- **Page extract**:
>> Start
TX noise performance of modern HF transcievers
1. Introduction
There has been a lot of confusion about TX noise performance of
modern HF transcievers after ARRL changed the way how they measure TX
composite noise. Recent plots only show TX phase noise performance.
Although one can design TX chain where LO phase noise is the main
contributor to the composite TX noise (the optimal design), most, if
not all, amateur HF transcievers do not fall in this category. In
most cases the amplitude noise, coming from various sources, is the
main contributor to the TX noise actually transmitted through antenna.
Measuring TX phase noise, where the test method removes amplitude
noise, does not give the right picture for nowadays very important HF
transciever metric - how clean is the TX signal.
When choosing new transciever, many are still distracted by the RX
performance ranking tables, where the RIG with higher rank is percieved
as being better - which relly is missleading as the differences might
only be a dB or so on the performance metric that is hard to repeatably
measure with 1dB accuracy. It is time to get out of the RX performance woods and
present full picture of the HF RIGs. Kudos to ARRL and other
independent reviewers for publishing complete test data.
2. TX noise measurement campagin
TK0C contesting concept
relies on multiple in-band stations being able to operate without
interference. Two most important HF RIG characteristics are RX blocking
dynamic range and TX noise spectrum versus offset from the TX carrier
frequency. We have been using TS-590S(G) for most of the time as it was
the best price-performance radio for this task. With the introduction
of TS890 and FTDX101, it appeared (based on the ARRL test results) that
these radios might be even better. Therefore we set for a measurement
campaign @S57AL in December 2019. List of attendies and providers of
various HF RIGs: S57AL, S51RM, S50K, S53MM, S53RM, S53WW, S53ZO, S55OO,
S57C, S57K, S57L, S57NAW.
>> End
- **Record set**:
>> Start
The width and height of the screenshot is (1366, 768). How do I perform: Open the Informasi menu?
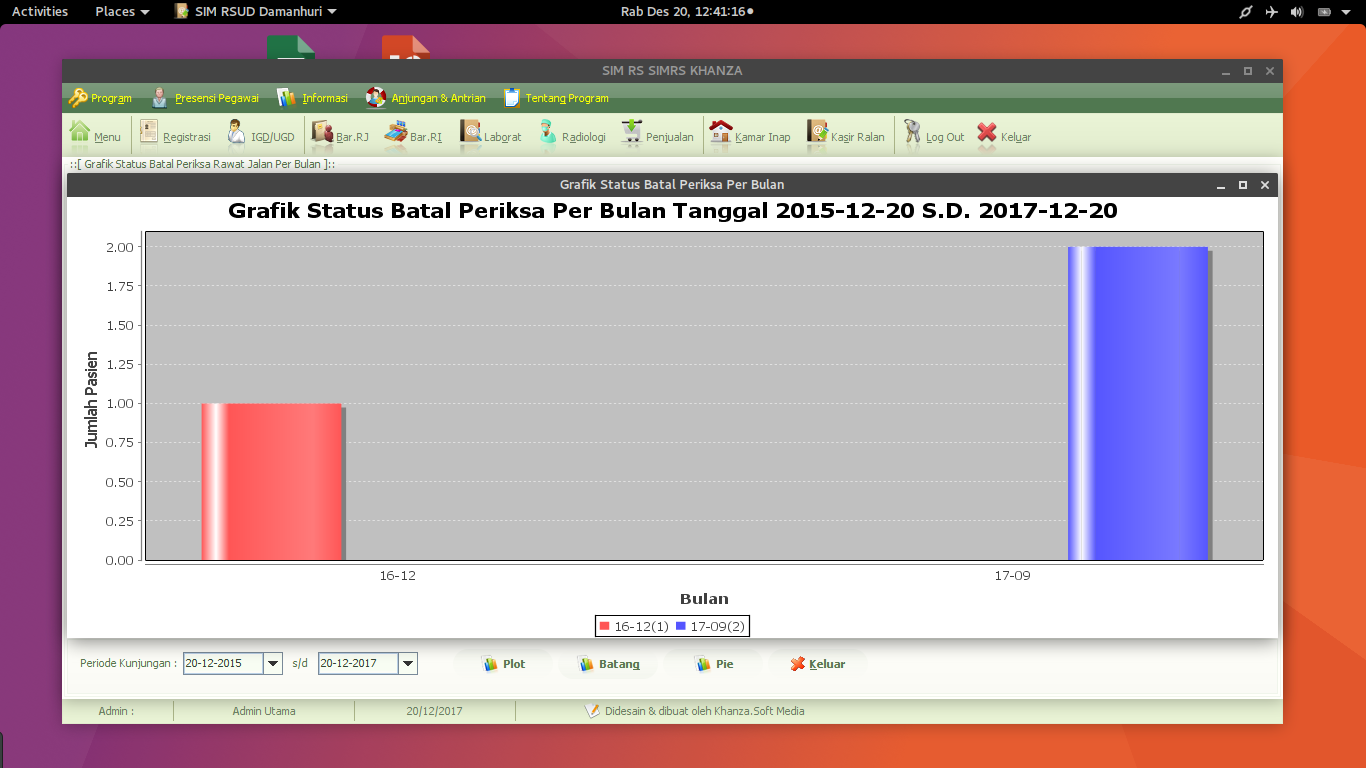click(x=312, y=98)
>> End
>> Start
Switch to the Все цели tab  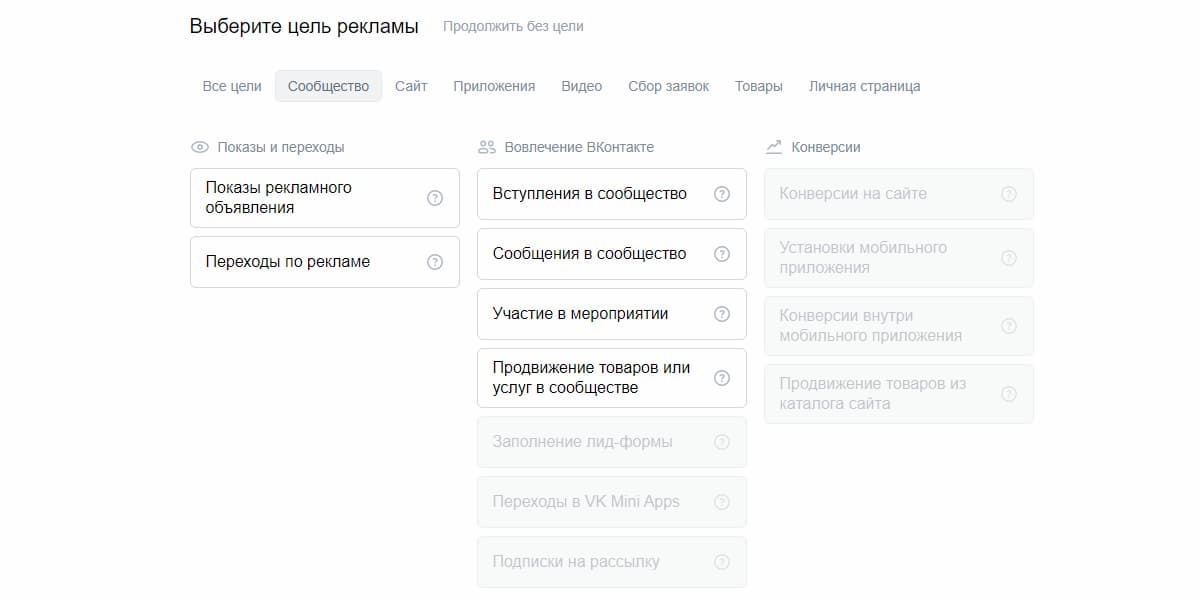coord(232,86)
>> End
- **What you will do**:
1/ Transcribe the article on TX noise in HF transceivers, starting with "2. TX noise" and going on through "S57K, S57L, S57NAW.".
2/ Answer these questions from the article on TX noise in HF transceivers:
(a) In most amateur HF transceivers, what is the main contributor to the TX noise transmitted through the antenna?
(b) Which transceiver had the team used for most of the time?
(c) In what month and year was the measurement campaign held?
3/ Write the next part of the article on TX noise in HF transceivers, picking up after its final sentence.

- **The results**:
1/
2. TX noise measurement campagin
TK0C contesting concept
relies on multiple in-band stations being able to operate without
interference. Two most important HF RIG characteristics are RX blocking
dynamic range and TX noise spectrum versus offset from the TX carrier
frequency. We have been using TS-590S(G) for most of the time as it was
the best price-performance radio for this task. With the introduction
of TS890 and FTDX101, it appeared (based on the ARRL test results) that
these radios might be even better. Therefore we set for a measurement
campaign @S57AL in December 2019. List of attendies and providers of
various HF RIGs: S57AL, S51RM, S50K, S53MM, S53RM, S53WW, S53ZO, S55OO,
S57C, S57K, S57L, S57NAW.

2/
(a) Amplitude noise, coming from various sources.
(b) The TS-590S(G).
(c) December 2019.

3/
Group photo (from left to right: 1rm, 7naw, 7al, 7c, 3mm, 3rm, 3ww, 0k).
3. Test method
I
used QS1R as a measurement receiver with 14.313 kHz crystal notch
filter (tnx to Franci/s51rm) and 100W attenuator set to optimize
measurement dynamic range. Afterwards I saw that QS1R dynamic range
would be OK to accurately measure composite TX noise of all RIGs we had
on the table except for the K3, SunSDR and KX3.
For reference, here is the QS1r phase noise: -139dBc/Hz@1kHz, -146dBc/Hz@10kHz,
-148dBc/Hz@20kHz, -149dBc/Hz@50kHz. With XTAL notch filter the
measurements were done 30 dB above the QS1r noise floor.
4. List of tested gear
TS590sg
|
|
TS590s - 2pcs
|
TS890 - 2pcs
|
FTdx101D |
FLEX6600 |
FT1000mp |
FT2000 - 2pcs
|
FLEX1500 |
IC7600 |
IC7610 |
IC7300 |
K3 |
KX3 |
SUNSDR |
5. Test results
I set for 3 different TX tests:
- TX composite noise (CW tone at 100W, 50W and 10W)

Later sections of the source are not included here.